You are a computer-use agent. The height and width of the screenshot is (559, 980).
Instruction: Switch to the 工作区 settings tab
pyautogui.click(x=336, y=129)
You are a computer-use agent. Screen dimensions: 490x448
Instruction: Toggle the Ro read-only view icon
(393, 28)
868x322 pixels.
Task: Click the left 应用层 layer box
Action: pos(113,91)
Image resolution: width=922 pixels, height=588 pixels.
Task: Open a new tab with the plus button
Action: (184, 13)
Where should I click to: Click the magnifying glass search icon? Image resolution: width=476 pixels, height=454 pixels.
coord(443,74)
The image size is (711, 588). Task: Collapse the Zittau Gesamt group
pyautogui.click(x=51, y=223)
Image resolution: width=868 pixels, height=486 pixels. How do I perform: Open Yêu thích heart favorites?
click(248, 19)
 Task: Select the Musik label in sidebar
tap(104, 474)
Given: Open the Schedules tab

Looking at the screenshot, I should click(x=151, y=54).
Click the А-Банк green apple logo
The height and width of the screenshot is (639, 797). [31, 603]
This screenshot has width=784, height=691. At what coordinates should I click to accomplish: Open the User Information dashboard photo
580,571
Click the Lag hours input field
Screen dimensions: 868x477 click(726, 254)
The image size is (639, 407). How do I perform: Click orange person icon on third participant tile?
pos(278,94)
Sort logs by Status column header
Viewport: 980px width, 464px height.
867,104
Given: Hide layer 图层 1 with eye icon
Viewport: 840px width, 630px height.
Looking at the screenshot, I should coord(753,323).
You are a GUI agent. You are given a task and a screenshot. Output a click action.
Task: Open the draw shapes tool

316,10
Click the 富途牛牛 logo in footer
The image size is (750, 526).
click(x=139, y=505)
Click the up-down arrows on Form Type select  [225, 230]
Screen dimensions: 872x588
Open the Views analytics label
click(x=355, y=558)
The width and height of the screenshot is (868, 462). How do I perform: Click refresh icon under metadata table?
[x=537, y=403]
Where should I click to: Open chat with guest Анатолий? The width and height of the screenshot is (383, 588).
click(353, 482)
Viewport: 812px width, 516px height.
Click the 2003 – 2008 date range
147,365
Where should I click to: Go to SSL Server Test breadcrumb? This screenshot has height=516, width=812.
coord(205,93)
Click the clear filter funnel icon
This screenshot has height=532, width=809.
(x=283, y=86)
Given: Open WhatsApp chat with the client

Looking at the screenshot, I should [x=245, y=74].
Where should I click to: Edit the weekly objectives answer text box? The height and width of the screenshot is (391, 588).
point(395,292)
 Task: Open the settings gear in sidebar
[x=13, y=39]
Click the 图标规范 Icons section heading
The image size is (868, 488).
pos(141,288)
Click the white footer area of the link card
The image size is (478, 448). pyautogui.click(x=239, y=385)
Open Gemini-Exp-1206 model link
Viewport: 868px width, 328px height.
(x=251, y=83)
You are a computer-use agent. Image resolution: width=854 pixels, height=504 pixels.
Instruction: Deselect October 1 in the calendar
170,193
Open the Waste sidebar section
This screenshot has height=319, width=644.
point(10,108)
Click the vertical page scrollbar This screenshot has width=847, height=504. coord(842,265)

============================================================

WHAT THE TASK ASKS
From the first line to the last, repeat the records exactly.

EXERCISE ANSWER
You are a computer-use agent. The height and width of the screenshot is (559, 980).
Instruction: Switch to the 工作区 settings tab
pyautogui.click(x=336, y=129)
You are a computer-use agent. Screen dimensions: 490x448
Instruction: Toggle the Ro read-only view icon
(393, 28)
868x322 pixels.
Task: Click the left 应用层 layer box
Action: pos(113,91)
Image resolution: width=922 pixels, height=588 pixels.
Task: Open a new tab with the plus button
Action: (184, 13)
Where should I click to: Click the magnifying glass search icon? Image resolution: width=476 pixels, height=454 pixels.
coord(443,74)
The image size is (711, 588). Task: Collapse the Zittau Gesamt group
pyautogui.click(x=51, y=223)
Image resolution: width=868 pixels, height=486 pixels. How do I perform: Open Yêu thích heart favorites?
click(248, 19)
 Task: Select the Musik label in sidebar
tap(104, 474)
Given: Open the Schedules tab

Looking at the screenshot, I should click(x=151, y=54).
Click the А-Банк green apple logo
The height and width of the screenshot is (639, 797). [31, 603]
This screenshot has width=784, height=691. At what coordinates should I click to accomplish: Open the User Information dashboard photo
580,571
Click the Lag hours input field
Screen dimensions: 868x477 click(726, 254)
The image size is (639, 407). How do I perform: Click orange person icon on third participant tile?
pos(278,94)
Sort logs by Status column header
Viewport: 980px width, 464px height.
867,104
Given: Hide layer 图层 1 with eye icon
Viewport: 840px width, 630px height.
Looking at the screenshot, I should coord(753,323).
You are a GUI agent. You are given a task and a screenshot. Output a click action.
Task: Open the draw shapes tool

316,10
Click the 富途牛牛 logo in footer
The image size is (750, 526).
click(x=139, y=505)
Click the up-down arrows on Form Type select  [225, 230]
Screen dimensions: 872x588
Open the Views analytics label
click(x=355, y=558)
The width and height of the screenshot is (868, 462). How do I perform: Click refresh icon under metadata table?
[x=537, y=403]
Where should I click to: Open chat with guest Анатолий? The width and height of the screenshot is (383, 588).
click(353, 482)
Viewport: 812px width, 516px height.
Click the 2003 – 2008 date range
147,365
Where should I click to: Go to SSL Server Test breadcrumb? This screenshot has height=516, width=812.
coord(205,93)
Click the clear filter funnel icon
This screenshot has height=532, width=809.
(x=283, y=86)
Given: Open WhatsApp chat with the client

Looking at the screenshot, I should [x=245, y=74].
Where should I click to: Edit the weekly objectives answer text box? The height and width of the screenshot is (391, 588).
point(395,292)
 Task: Open the settings gear in sidebar
[x=13, y=39]
Click the 图标规范 Icons section heading
The image size is (868, 488).
pos(141,288)
Click the white footer area of the link card
The image size is (478, 448). pyautogui.click(x=239, y=385)
Open Gemini-Exp-1206 model link
Viewport: 868px width, 328px height.
(x=251, y=83)
You are a computer-use agent. Image resolution: width=854 pixels, height=504 pixels.
Instruction: Deselect October 1 in the calendar
170,193
Open the Waste sidebar section
This screenshot has height=319, width=644.
point(10,108)
Click the vertical page scrollbar This screenshot has width=847, height=504. coord(842,265)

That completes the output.